Task data:
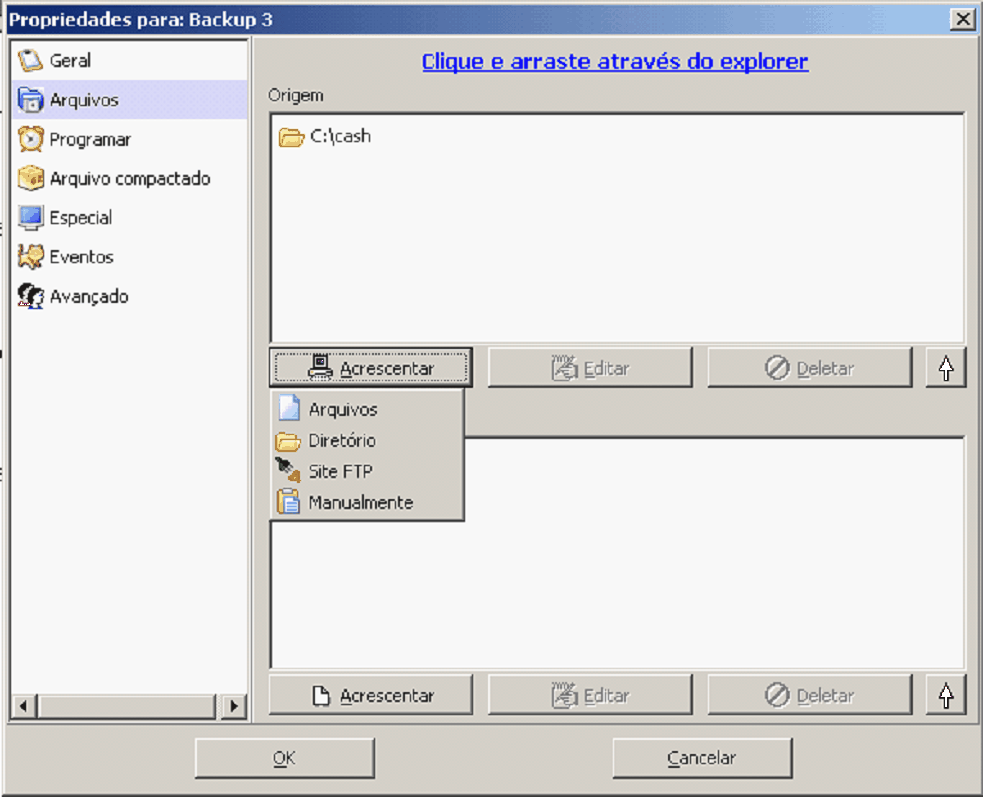Select the Eventos section icon

point(32,257)
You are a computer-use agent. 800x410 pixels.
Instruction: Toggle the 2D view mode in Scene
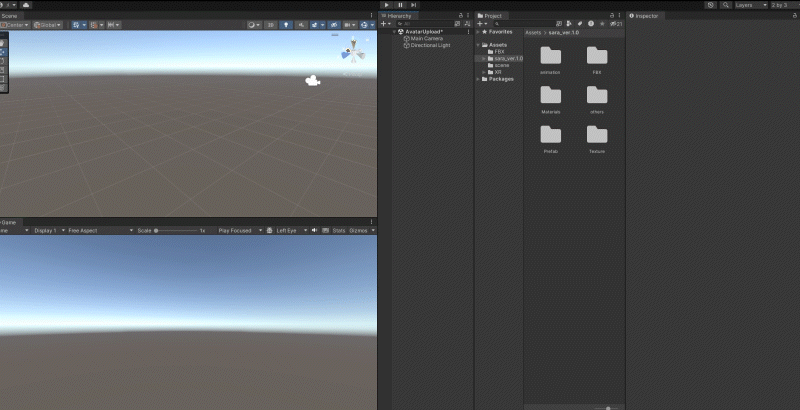[x=270, y=24]
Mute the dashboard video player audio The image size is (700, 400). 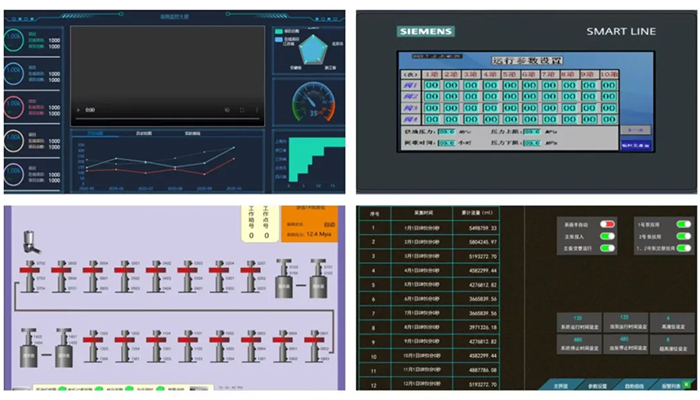point(227,110)
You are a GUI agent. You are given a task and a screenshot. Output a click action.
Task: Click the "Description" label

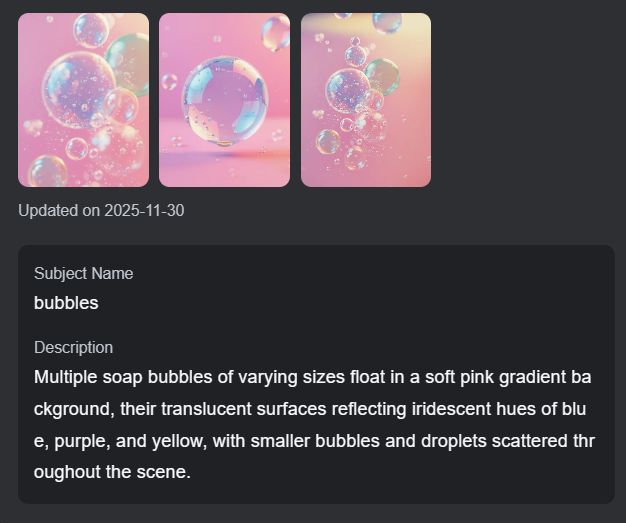click(73, 347)
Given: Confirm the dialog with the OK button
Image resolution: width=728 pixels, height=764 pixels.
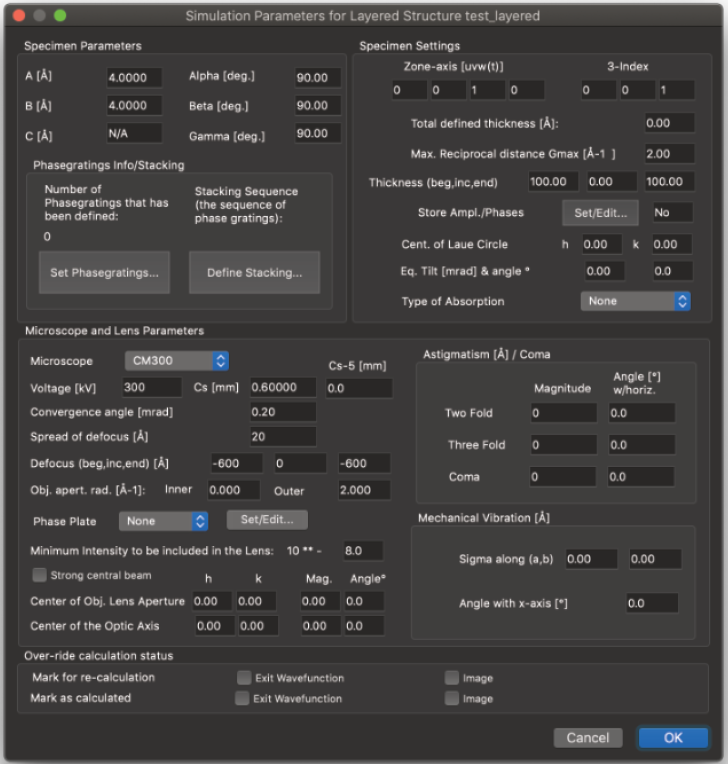Looking at the screenshot, I should click(673, 738).
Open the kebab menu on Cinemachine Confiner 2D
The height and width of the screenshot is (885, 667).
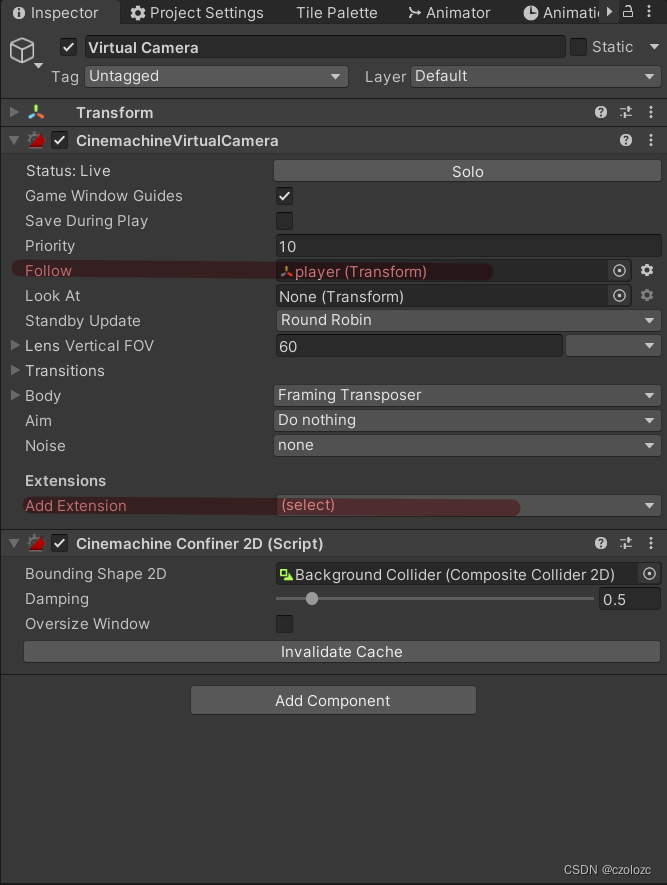point(651,543)
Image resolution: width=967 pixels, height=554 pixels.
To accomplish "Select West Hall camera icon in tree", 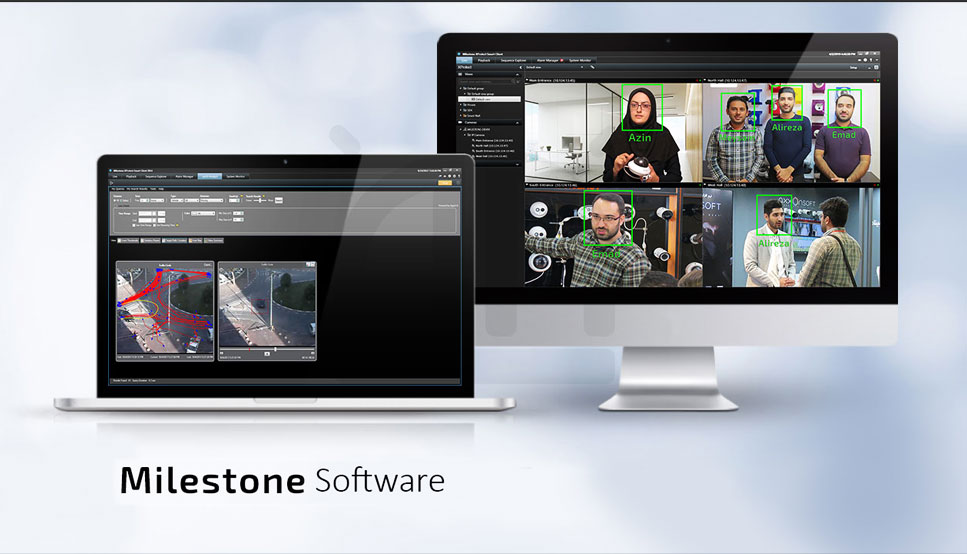I will click(x=471, y=156).
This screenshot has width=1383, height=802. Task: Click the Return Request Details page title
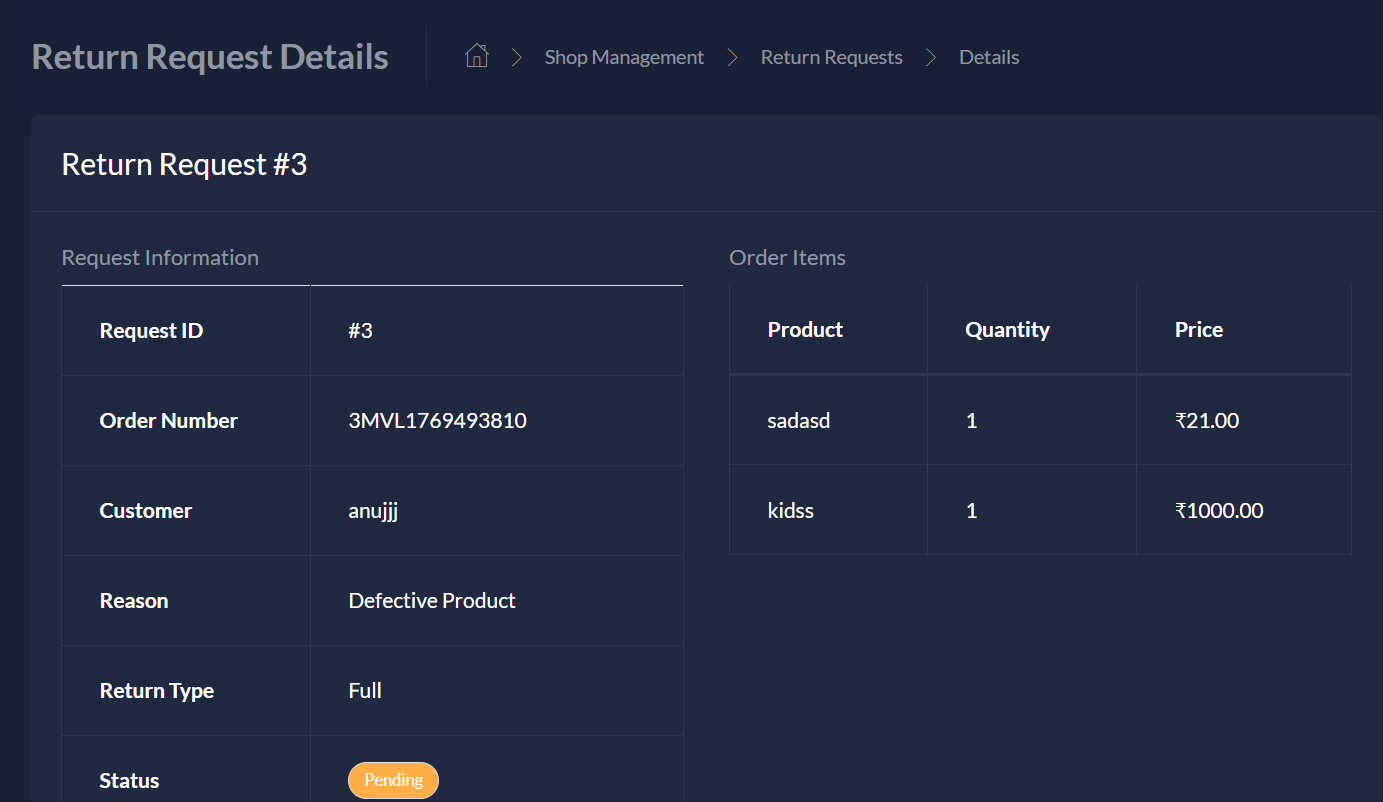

Instructions for the task: Set down again, word for word, every line from the one with "Given: Confirm the dialog with the OK button" to the one with "Image resolution: width=967" in the entries above, and omit the pictures.

Result of this task:
Given: Confirm the dialog with the OK button
Image resolution: width=728 pixels, height=764 pixels.
Looking at the screenshot, I should click(673, 738).
Open the kebab menu on Cinemachine Confiner 2D
The height and width of the screenshot is (885, 667).
point(651,543)
Image resolution: width=967 pixels, height=554 pixels.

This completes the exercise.